Write each entry out once more, please, precisely as shown.

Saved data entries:
====
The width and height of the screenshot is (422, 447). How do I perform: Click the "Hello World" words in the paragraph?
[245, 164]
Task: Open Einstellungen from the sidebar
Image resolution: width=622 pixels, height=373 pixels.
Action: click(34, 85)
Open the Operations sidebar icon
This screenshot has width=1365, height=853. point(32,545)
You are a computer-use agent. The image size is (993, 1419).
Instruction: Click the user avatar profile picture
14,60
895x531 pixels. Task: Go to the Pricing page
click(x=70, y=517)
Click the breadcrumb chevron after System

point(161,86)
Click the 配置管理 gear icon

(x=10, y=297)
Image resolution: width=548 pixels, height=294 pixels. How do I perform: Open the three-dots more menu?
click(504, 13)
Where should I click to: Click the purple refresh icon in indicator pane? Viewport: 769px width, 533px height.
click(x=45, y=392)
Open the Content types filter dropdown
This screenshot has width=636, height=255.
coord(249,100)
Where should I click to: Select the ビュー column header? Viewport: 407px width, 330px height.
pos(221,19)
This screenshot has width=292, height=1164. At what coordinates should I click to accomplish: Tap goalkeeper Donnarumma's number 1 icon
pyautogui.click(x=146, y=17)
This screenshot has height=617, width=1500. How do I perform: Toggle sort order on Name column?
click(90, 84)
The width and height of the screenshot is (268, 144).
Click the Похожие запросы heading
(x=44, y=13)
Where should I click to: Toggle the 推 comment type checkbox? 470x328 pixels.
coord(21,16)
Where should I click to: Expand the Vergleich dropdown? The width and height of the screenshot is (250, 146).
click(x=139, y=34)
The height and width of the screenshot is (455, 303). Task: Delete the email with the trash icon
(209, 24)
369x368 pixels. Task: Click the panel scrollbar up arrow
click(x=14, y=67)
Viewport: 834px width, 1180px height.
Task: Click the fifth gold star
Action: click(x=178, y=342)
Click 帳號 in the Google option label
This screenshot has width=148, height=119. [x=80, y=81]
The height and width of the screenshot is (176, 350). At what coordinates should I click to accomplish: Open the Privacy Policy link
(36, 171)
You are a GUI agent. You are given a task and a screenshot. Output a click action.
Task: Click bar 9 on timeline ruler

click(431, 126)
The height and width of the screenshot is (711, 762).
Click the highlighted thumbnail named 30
====
* Written solution:
The width and height of the screenshot is (422, 447). How do I perform: Click the "Hello World" words in the paragraph?
[245, 164]
Task: Open Einstellungen from the sidebar
Image resolution: width=622 pixels, height=373 pixels.
Action: click(34, 85)
Open the Operations sidebar icon
This screenshot has width=1365, height=853. point(32,545)
You are a computer-use agent. The image size is (993, 1419).
Instruction: Click the user avatar profile picture
14,60
895x531 pixels. Task: Go to the Pricing page
click(x=70, y=517)
Click the breadcrumb chevron after System

point(161,86)
Click the 配置管理 gear icon

(x=10, y=297)
Image resolution: width=548 pixels, height=294 pixels. How do I perform: Open the three-dots more menu?
click(504, 13)
Where should I click to: Click the purple refresh icon in indicator pane? Viewport: 769px width, 533px height.
click(x=45, y=392)
Open the Content types filter dropdown
This screenshot has width=636, height=255.
coord(249,100)
Where should I click to: Select the ビュー column header? Viewport: 407px width, 330px height.
pos(221,19)
This screenshot has width=292, height=1164. At what coordinates should I click to accomplish: Tap goalkeeper Donnarumma's number 1 icon
pyautogui.click(x=146, y=17)
This screenshot has height=617, width=1500. How do I perform: Toggle sort order on Name column?
click(90, 84)
The width and height of the screenshot is (268, 144).
Click the Похожие запросы heading
(x=44, y=13)
Where should I click to: Toggle the 推 comment type checkbox? 470x328 pixels.
coord(21,16)
Where should I click to: Expand the Vergleich dropdown? The width and height of the screenshot is (250, 146).
click(x=139, y=34)
The height and width of the screenshot is (455, 303). Task: Delete the email with the trash icon
(209, 24)
369x368 pixels. Task: Click the panel scrollbar up arrow
click(x=14, y=67)
Viewport: 834px width, 1180px height.
Task: Click the fifth gold star
Action: click(x=178, y=342)
Click 帳號 in the Google option label
This screenshot has width=148, height=119. [x=80, y=81]
The height and width of the screenshot is (176, 350). At what coordinates should I click to accomplish: Open the Privacy Policy link
(36, 171)
You are a GUI agent. You are given a task and a screenshot. Output a click action.
Task: Click bar 9 on timeline ruler

click(431, 126)
The height and width of the screenshot is (711, 762).
Click the highlighted thumbnail named 30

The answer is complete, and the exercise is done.